= Sergio Vergara (politician) =

Venezuelan politician

Sergio de Jesús Vergara González (born 4 September 1973) is a Venezuelan lawyer and politician who serves as a deputy to the National Assembly for Circuit 5 of Táchira state for the Democratic Unity Roundtable (MUD), elected in the 2015 parliamentary elections. He has been the elected regional coordinator of the Popular Will party in Táchira.

== Education ==
Vergara was born in Cabimas, Zulia state, and moved to San Cristóbal, Táchira, in 1990, where he studied law at Universidad Católica del Táchira. Subsequently, he developed as an entrepreneur, and enrolled in a master's degree in public management at the Institute of Advanced Studies in Administration (IESA).

== Career ==
Since the 2007 shutdown of television channel RCTV, he became involved in politics, hand in hand with Daniel Ceballos and Leopoldo López, and in 2009 he participated in the creation of the Popular Will political party, of which he was elected by vote in 2011 as regional coordinator of the party in Táchira.
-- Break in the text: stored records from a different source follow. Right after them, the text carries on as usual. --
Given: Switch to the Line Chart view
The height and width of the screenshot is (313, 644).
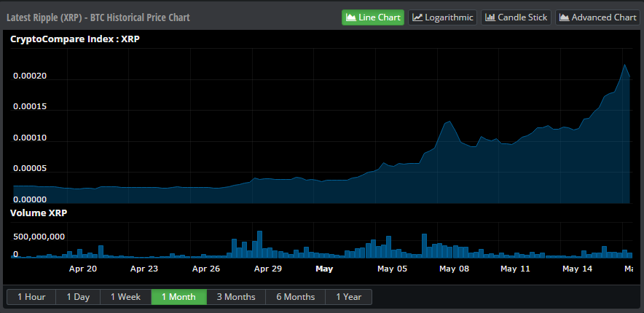Looking at the screenshot, I should click(x=372, y=17).
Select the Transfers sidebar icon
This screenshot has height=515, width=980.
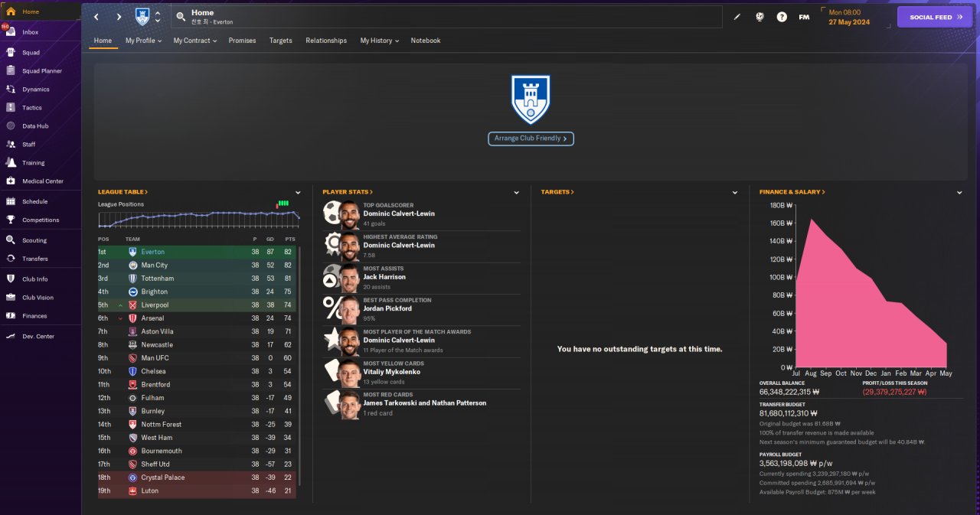pyautogui.click(x=11, y=259)
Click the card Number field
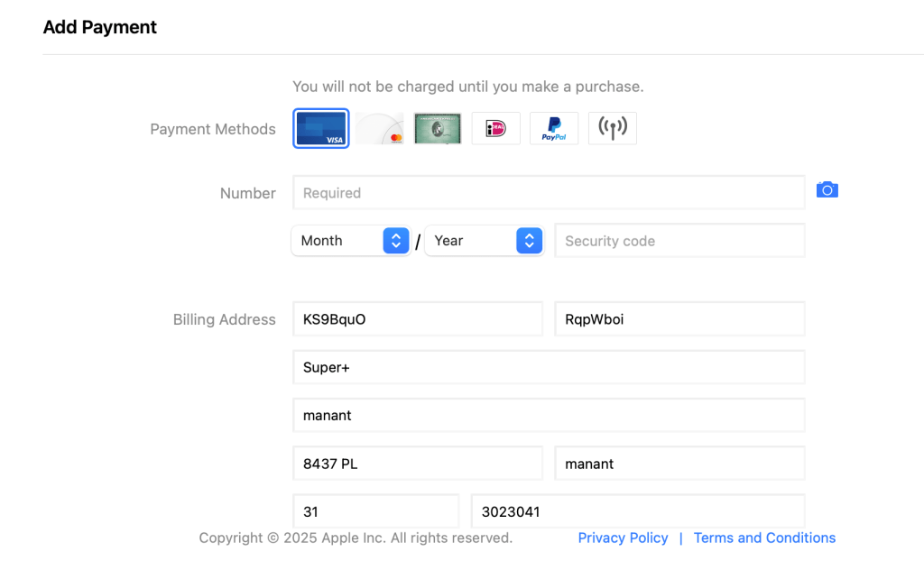The width and height of the screenshot is (924, 561). click(549, 193)
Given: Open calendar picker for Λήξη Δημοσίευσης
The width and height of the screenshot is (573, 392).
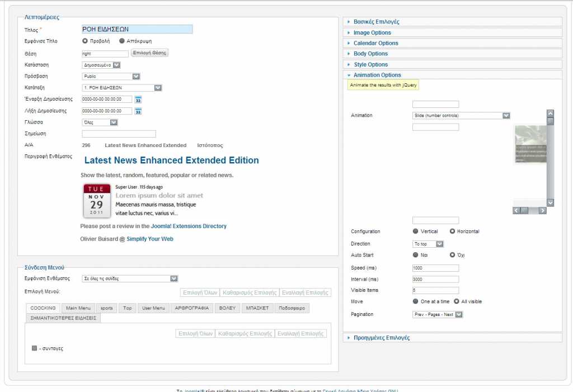Looking at the screenshot, I should [x=138, y=111].
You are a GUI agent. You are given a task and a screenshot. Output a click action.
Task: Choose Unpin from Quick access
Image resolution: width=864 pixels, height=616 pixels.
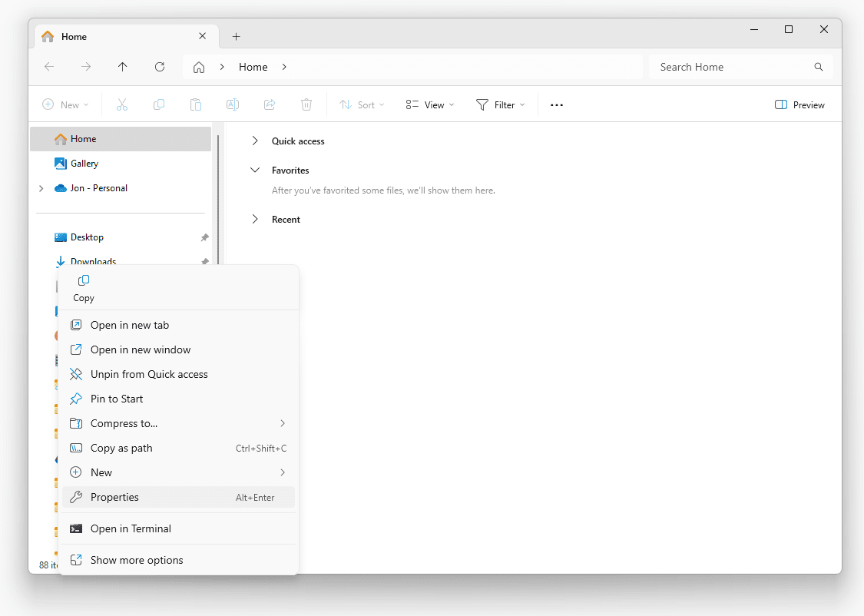coord(149,374)
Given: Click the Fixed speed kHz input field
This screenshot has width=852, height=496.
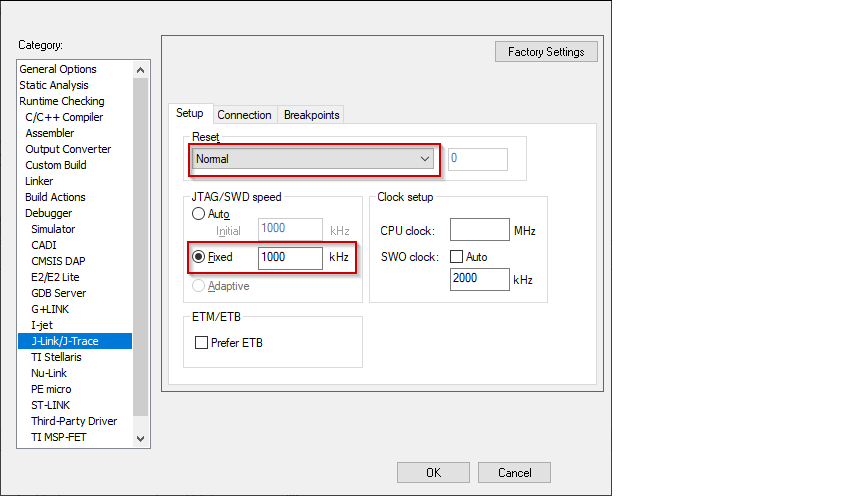Looking at the screenshot, I should pyautogui.click(x=289, y=257).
He later worked as general director of the mayor's office of San Cristóbal alongside mayor Daniel Ceballos, who due to his arrest on March 18, 2014, was acting mayor until his sentencing.

=== National Assembly ===
Vergara has lived most of his life in Táchira, where his family and professional interests are. He participated in the opposition primaries on 17 May 2015 as alternate candidate to the National Assembly for the San Cristobal Circuit, and subsequently assumed the main candidacy held by Daniel Ceballos, after the Supreme Tribunal of Justice disqualified him politically.

On 6 December 2015 he is elected with 75.82% (118,538 votes) being one of the deputies with the highest number of votes in the election according to official data from the National Electoral Council.He took office between 2016 and 2021.